- **ACTIVITY**:
Determine how many lines in the listing hold "computer" and give only that number.

SOURCE DATA: Begin

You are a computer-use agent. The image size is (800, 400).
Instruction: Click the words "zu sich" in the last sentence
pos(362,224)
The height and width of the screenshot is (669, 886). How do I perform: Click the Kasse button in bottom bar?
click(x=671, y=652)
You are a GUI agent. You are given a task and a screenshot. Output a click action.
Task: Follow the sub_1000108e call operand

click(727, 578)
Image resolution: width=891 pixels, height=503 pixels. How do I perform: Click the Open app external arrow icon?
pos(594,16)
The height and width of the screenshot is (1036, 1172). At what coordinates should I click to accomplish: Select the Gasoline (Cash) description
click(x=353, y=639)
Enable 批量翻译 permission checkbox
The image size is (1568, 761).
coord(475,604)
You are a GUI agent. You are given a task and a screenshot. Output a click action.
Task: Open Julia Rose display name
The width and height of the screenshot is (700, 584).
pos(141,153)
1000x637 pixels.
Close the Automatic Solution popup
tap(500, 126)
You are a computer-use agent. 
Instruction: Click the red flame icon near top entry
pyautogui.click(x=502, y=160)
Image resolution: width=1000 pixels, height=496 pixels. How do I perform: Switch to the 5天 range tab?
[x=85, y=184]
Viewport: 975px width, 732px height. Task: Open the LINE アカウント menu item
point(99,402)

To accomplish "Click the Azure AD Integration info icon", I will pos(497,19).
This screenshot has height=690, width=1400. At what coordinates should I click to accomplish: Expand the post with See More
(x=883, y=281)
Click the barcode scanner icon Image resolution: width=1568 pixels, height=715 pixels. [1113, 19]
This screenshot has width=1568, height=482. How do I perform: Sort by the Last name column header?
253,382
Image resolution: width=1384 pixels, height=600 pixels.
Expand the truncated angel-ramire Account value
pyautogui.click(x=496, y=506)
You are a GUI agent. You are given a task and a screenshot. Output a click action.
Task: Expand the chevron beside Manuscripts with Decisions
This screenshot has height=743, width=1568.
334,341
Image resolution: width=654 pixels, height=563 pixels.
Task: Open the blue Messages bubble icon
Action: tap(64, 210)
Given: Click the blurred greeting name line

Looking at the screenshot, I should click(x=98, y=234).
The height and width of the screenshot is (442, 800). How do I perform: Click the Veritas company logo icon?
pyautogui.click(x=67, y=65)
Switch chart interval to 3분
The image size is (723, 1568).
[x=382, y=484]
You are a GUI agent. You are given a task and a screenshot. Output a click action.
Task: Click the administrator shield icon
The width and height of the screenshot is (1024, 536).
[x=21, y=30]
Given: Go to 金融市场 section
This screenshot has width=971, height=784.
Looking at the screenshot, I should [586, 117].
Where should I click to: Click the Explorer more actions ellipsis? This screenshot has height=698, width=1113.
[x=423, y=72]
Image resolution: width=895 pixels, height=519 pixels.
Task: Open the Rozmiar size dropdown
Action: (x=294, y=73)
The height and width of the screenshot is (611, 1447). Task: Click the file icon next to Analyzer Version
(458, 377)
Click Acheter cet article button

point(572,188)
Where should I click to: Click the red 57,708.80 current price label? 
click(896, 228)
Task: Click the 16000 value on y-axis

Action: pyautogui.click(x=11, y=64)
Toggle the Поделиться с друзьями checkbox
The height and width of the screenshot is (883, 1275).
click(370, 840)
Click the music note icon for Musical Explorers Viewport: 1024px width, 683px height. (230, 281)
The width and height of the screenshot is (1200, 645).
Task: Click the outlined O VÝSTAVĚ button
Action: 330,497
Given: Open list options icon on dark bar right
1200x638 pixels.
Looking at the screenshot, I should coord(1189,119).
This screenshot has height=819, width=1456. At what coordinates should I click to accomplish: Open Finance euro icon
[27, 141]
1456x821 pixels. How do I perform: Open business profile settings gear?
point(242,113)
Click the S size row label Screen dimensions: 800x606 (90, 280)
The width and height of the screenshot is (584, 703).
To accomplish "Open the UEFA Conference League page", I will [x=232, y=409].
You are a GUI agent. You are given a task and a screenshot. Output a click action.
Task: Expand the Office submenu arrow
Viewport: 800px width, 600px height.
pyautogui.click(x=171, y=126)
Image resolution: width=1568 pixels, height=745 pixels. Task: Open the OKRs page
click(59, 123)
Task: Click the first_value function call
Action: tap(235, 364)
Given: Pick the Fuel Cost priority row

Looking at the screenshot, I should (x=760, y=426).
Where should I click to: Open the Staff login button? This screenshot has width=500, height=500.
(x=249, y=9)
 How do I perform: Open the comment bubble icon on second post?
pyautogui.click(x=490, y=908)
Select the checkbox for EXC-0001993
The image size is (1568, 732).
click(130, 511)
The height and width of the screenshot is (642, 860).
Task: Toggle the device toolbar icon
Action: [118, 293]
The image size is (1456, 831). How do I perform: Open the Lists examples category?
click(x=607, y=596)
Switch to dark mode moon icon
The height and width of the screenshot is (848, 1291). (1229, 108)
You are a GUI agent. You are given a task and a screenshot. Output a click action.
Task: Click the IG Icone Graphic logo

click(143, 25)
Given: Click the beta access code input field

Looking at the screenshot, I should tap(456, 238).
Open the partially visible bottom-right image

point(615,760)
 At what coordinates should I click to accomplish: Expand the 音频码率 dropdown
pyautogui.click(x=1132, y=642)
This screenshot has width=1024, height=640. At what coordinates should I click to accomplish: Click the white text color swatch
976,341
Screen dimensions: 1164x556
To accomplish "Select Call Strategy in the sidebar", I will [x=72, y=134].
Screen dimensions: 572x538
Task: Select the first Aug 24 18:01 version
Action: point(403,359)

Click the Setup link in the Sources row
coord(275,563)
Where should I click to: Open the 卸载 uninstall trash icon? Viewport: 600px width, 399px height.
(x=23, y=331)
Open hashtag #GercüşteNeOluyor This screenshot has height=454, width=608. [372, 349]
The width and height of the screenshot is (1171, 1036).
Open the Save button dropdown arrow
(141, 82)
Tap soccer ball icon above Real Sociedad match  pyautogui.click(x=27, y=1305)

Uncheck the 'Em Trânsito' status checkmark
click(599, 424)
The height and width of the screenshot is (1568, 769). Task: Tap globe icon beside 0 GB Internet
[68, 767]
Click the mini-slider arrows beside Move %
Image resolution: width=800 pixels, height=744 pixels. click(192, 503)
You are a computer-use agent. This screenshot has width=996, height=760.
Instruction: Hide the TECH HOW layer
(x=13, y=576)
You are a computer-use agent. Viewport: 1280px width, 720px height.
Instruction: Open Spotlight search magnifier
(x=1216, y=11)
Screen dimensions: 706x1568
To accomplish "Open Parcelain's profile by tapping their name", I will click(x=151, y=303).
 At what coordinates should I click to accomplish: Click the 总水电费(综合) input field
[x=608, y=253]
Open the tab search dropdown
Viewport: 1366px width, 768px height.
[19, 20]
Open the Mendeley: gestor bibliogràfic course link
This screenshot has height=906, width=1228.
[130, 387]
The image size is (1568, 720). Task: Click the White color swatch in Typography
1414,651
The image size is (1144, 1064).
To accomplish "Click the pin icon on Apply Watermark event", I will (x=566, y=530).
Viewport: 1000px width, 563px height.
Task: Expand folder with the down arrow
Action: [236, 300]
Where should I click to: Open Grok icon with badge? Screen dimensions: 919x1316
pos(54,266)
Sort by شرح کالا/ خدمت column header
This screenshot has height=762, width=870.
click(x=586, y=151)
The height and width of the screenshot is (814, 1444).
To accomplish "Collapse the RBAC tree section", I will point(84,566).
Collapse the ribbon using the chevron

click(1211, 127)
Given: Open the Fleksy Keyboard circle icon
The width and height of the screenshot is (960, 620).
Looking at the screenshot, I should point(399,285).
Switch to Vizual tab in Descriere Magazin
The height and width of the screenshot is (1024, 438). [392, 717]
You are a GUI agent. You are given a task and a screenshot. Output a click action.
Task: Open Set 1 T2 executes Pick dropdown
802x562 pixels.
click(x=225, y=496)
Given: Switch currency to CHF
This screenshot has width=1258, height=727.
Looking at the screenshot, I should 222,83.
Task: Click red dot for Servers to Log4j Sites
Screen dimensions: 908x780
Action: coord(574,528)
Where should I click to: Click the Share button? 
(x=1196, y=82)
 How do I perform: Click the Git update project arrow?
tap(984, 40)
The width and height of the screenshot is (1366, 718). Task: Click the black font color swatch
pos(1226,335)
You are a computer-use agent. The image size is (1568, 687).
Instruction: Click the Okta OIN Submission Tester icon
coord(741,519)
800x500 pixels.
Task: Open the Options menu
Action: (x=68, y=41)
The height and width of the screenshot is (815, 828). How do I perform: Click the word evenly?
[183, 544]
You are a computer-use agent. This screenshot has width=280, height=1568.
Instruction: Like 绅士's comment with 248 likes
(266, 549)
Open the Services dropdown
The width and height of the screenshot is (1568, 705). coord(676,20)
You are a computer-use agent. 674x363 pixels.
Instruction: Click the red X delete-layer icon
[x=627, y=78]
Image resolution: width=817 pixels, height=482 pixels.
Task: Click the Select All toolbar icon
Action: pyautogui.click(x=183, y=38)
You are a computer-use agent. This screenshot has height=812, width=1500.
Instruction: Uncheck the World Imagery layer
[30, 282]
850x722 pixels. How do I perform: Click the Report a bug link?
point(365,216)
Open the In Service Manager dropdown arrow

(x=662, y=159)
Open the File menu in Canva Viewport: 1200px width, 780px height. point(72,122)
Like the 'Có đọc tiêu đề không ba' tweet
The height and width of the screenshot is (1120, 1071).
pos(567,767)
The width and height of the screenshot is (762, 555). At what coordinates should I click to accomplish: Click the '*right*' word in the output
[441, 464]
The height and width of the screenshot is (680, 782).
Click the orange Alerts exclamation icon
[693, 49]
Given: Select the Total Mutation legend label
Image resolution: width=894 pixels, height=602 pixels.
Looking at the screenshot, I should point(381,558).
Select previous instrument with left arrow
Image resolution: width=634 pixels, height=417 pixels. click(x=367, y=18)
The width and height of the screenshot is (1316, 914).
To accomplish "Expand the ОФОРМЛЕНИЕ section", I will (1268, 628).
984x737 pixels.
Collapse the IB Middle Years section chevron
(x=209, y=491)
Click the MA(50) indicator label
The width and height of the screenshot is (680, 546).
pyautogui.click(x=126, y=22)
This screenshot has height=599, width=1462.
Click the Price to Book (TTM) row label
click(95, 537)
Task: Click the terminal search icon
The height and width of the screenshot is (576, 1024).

SOURCE DATA: End

- **SOLUTION TO THE PROBLEM**:
8